In Zbigniew Herbert’s Garden

This is an enlightening excerpt from a review of  Zbigniew Herbert’s book “Barbarian in the Garden” his remarkable collection of essays that constitute a ruminative tour of the architectural landmarks of European civilization.

The polish poet and essayist who insisted that civilization depended on artists’ staking out clear moral positions resistant to the winds of history and ideology.

If you set out on a journey let it be long
wandering that seems to have no aim groping your way blindly
so you learn the roughness of the earth not only with your eyes
but by touch so you confront the world with your whole skin

—Zbigniew Herbert, “Journey”

zbigniew-herbert

Art and life are part of the same fabric of human experience. He believes that “The ideal traveler knows how to enter into contact with nature, with people and their history as well as their art. Only familiarity with these three overlapping elements can be the starting point of knowledge about a country.” This lover of antiquity, this classicist, wants to immerse himself in the everyday life of the places he visits as much as he longs to see the masterpieces that have remained the same for centuries.

When we travel, otherness has two senses: we’re obviously “the other,” but the world we encounter is also “the other.” And even though it may be bewildering, Herbert believes we should reach out to that otherness. He acknowledges that it’s more difficult for the modern traveler “to mix in with the concrete otherness of the landscape, the people, and the events”  Today’s traveler is protected from the quotidian life by “The international hotel, the conventionality of tourism, guidebooks, a hurried contact with notable objects, the injunction to commune with universal works and not with the incomparable, distinctive beauty of life.

Just as he doesn’t believe in “the rapid swallowing of paintings,” he takes his time enjoying local food. His descriptions of art in Barbarian are followed by descriptions of the delights of the palate. This Olympian of high taste was obviously someone to whom the pleasures of eating were not foreign. Living under Communism rarely led to a refined taste in food, unless, like Herbert, one was a sensualist and a natural gourmet. On his way to Lascaux, he stops at the small village of Montignac for breakfast and raves about an omelette—”an omelette with truffles is delicious and their smell, as the dish has no taste, is incomparable.”

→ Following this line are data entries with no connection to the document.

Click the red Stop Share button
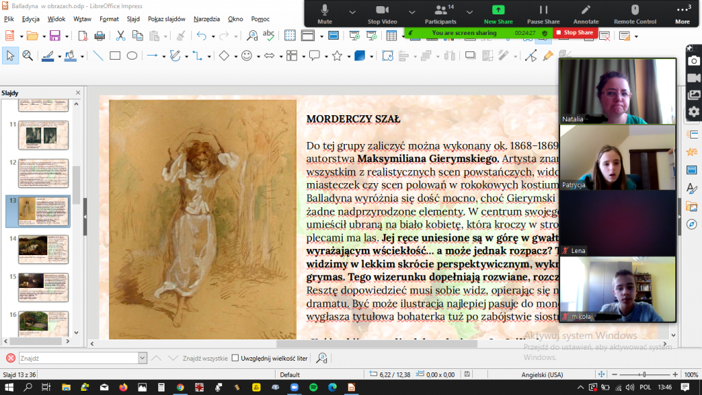The image size is (702, 395). [x=574, y=32]
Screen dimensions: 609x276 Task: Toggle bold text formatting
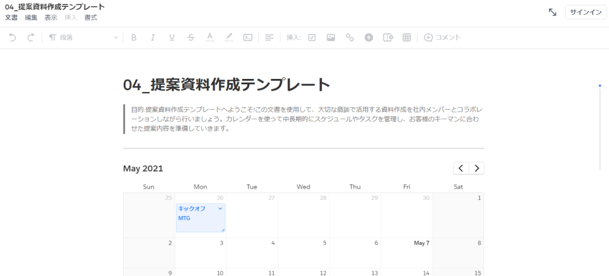click(x=133, y=37)
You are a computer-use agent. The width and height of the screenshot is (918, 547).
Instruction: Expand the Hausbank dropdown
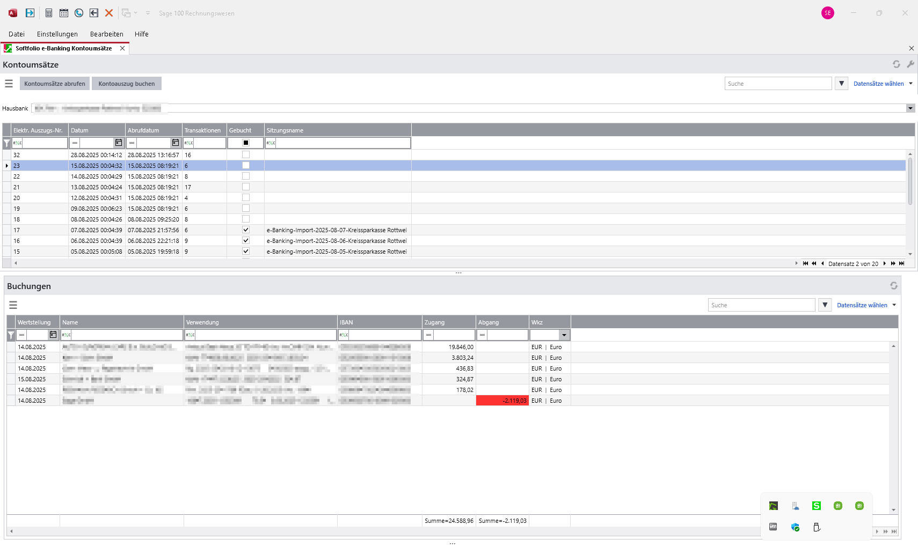[910, 108]
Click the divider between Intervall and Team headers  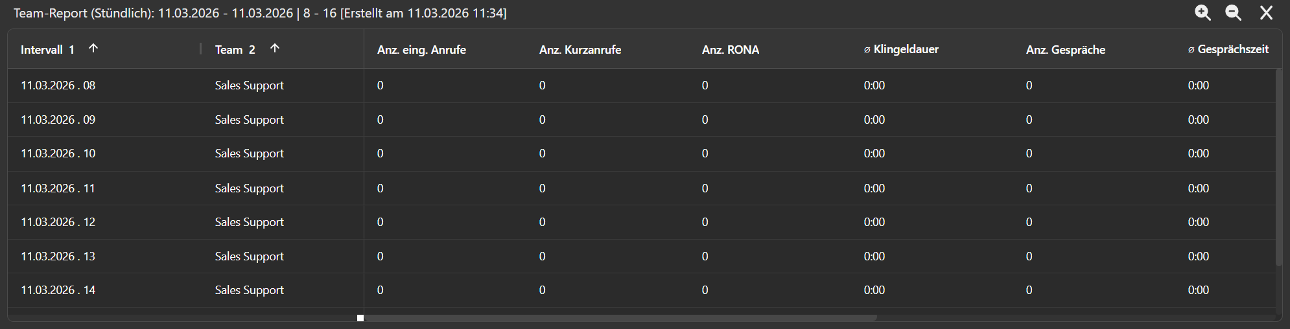[201, 49]
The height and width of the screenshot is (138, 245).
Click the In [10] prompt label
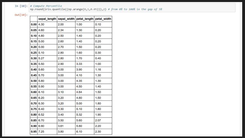(x=21, y=6)
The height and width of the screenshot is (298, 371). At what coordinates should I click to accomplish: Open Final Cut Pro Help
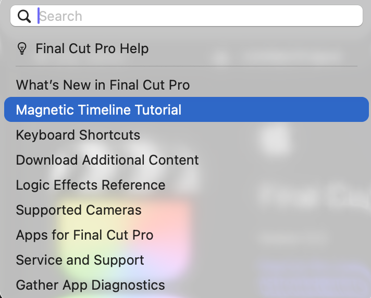[92, 48]
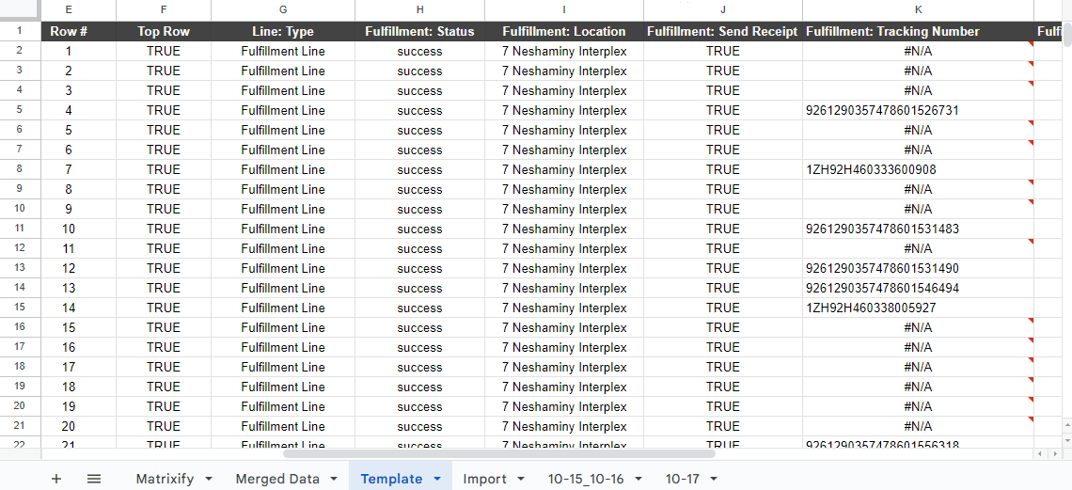Open the Merged Data tab menu arrow
This screenshot has width=1072, height=490.
tap(334, 479)
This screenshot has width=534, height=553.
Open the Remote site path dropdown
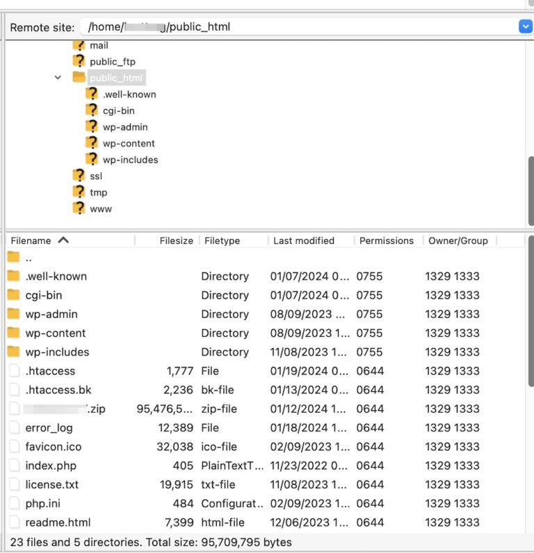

Then he follows with a brief lecture on truffles. After viewing the paintings of Simone Martini and Ambrogio Lorenzetti in Siena, Herbert offers gushing praise of pizza, which he learned to love in Naples, and later describes the sensation of drinking Campari. Before leaving Siena he regales the reader with a detailed explanation of how one should drink wine—instruction that no winery owner whose family has been in the business of wine-making for centuries could surpass. When in Arles, he extols the glories of Provençal cooking: “First comes a tin tray with hors d’oeuvres: green and black olives, pickles, endives, and spicy potatoes. Then the delicious fish soup, a cousin of the queen of soups—the bouillabaisse of Marseilles.”

Herbert’s insatiability, his voracious appetite for the experience of the world—people, landscape, food, art—makes him an ideal traveler. For him, the perfect trip is “what the Germans call Bildungsreise,” an educational journey during which we learn about both the world and ourselves.

© Excerpt from review in The Threepenny Review
By Ewa Hryniewicz-Yarbrough

One Response to “In Zbigniew Herbert’s Garden”

  1. on 26 May 2009 at 4:54 pm 1.Nimesh Dadia said …

    Lao Aju

    Enigmatic Portrait. I would like to share a stanza from his poem “I would like to describe”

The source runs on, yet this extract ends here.